Recent Company Highlights

•Strengthened the Company’s balance sheet following receipt of approximately $12.0 million from G42 Investments on February 28, 2023, in satisfaction of the promissory note issued in connection with the common stock purchase agreement entered into between vTv and G42 Investments in 2022. As of March 31, 2023, the Company’s cash and cash equivalents totaled approximately $18.8 million.

•On February 24, 2023, the Company received written confirmation that the FDA is in agreement with its pediatric study plan for the study of TTP399 in T1D patients between 2 and 16 years of age.
First Quarter 2023 Financial Results

•Cash Position: The Company’s cash position as of March 31, 2023, was $18.8 million compared to $12.1 million as of December 31, 2022. The increase is attributed to receipt of the promissory note from G42 Investments on February 28, 2023.

•Research & Development (R&D) Expenses: R&D expenses were $3.9 million and $3.1 million in each of the three months ended March 31, 2023 and 2022, respectively.
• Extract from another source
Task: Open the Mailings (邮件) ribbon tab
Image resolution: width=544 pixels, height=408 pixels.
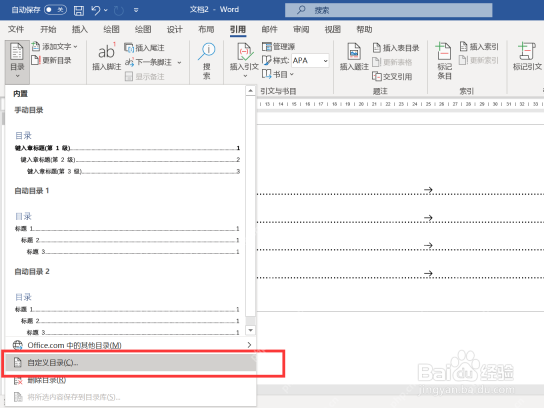Action: coord(269,29)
The increase of $0.8 million is primarily attributable to higher spending on TTP399, due to increases in drug product related costs, an increase in indirect costs and other projects related to the development of TTP399.
•General & Administrative (G&A) Expenses: G&A expenses were $3.5 million and $5.3 million for each of the three months ended March 31, 2023 and 2022, respectively. The decrease of $1.9 million was primarily due to decreases in legal expense and severance expense, partially offset by higher other G&A costs.
•Other Income (Expense): Other income for the three months ended March 31, 2023, was $1.6 million and was driven by an unrealized gain related to our investment in Reneo, offset by losses related to the change in the fair value of the outstanding warrants to purchase shares of our stock issued to related parties and the loss from the early redemption of the G42 promissory note. Other expense for the three months ended March 31, 2022, was

$2.7 million and was related to the unrealized loss recognized related to our investment in Reneo as well as gains related to the change in the fair value of the outstanding warrants held by a related party.
•Net Loss: Net loss attributable to vTv shareholders for the three months ended March 31, 2023, was $4.5 million or $0.06 per basic share. Net loss attributable to vTv shareholders for the comparable period a year ago was $7.0 million or $0.10 per basic share.